Drop_last doesn't drop the last batch

rahul_ram · October 7, 2024, 5:19pm

This is my dataset’s __getitem__ function:

def __getitem__(self, index):
        input_path = self.input_dir + self.list_of_files[index] + '.jpg'
        target_path = self.target_dir + self.list_of_files[index] + '.png'

        input = torch.from_numpy(cv2.imread(input_path))
        target = torch.IntTensor(cv2.imread(target_path,
                                            flags= cv2.IMREAD_UNCHANGED))

        if len(target.shape) == 2:
            target = target[None, :, :]

        for transform in self.transforms:
            input = transform(input)
            target = transform(target)

        target -= 1
        target = target.type(torch.int64)
        target = N.functional.one_hot(target, num_classes)
        target = target.squeeze().type(torch.float32).permute(2,0,1)

        return (input, target)

Here’s the code to my dataset objects and dataloaders:

training_data = OxfordPetDataset('trainval', transforms= transforms)
test_data = OxfordPetDataset('test', transforms= transforms)

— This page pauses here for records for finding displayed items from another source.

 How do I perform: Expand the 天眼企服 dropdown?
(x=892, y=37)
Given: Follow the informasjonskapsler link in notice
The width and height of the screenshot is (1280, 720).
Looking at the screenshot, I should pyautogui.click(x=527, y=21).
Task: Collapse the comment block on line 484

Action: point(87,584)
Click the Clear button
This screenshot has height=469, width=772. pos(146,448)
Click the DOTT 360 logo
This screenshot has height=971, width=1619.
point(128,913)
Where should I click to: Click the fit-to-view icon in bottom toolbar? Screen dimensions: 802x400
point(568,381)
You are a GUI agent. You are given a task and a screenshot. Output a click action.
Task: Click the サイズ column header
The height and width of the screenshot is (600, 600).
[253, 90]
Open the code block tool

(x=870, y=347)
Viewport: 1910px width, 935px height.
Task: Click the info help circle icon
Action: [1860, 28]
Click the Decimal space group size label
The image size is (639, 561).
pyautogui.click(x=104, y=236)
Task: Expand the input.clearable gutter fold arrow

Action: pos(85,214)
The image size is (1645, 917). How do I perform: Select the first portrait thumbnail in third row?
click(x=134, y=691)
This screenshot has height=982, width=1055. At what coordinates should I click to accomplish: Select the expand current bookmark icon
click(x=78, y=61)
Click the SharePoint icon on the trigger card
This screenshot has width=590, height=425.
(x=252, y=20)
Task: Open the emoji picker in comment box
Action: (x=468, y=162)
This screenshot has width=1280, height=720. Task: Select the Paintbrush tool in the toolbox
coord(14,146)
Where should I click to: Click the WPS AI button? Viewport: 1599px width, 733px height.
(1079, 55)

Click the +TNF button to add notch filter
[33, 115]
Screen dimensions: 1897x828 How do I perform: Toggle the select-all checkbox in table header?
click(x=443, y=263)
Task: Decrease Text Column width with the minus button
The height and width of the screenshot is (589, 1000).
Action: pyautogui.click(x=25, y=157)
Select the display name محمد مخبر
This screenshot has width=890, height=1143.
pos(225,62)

train_dataloader = DataLoader(training_data, batch_size= batch_size,
                              shuffle= True, drop_last= True)
test_dataloader = DataLoader(test_data, batch_size= batch_size,
                             shuffle= True, drop_last= True)

transforms simply resizes the input into a certain dimension. Not entirely sure what’s wrong?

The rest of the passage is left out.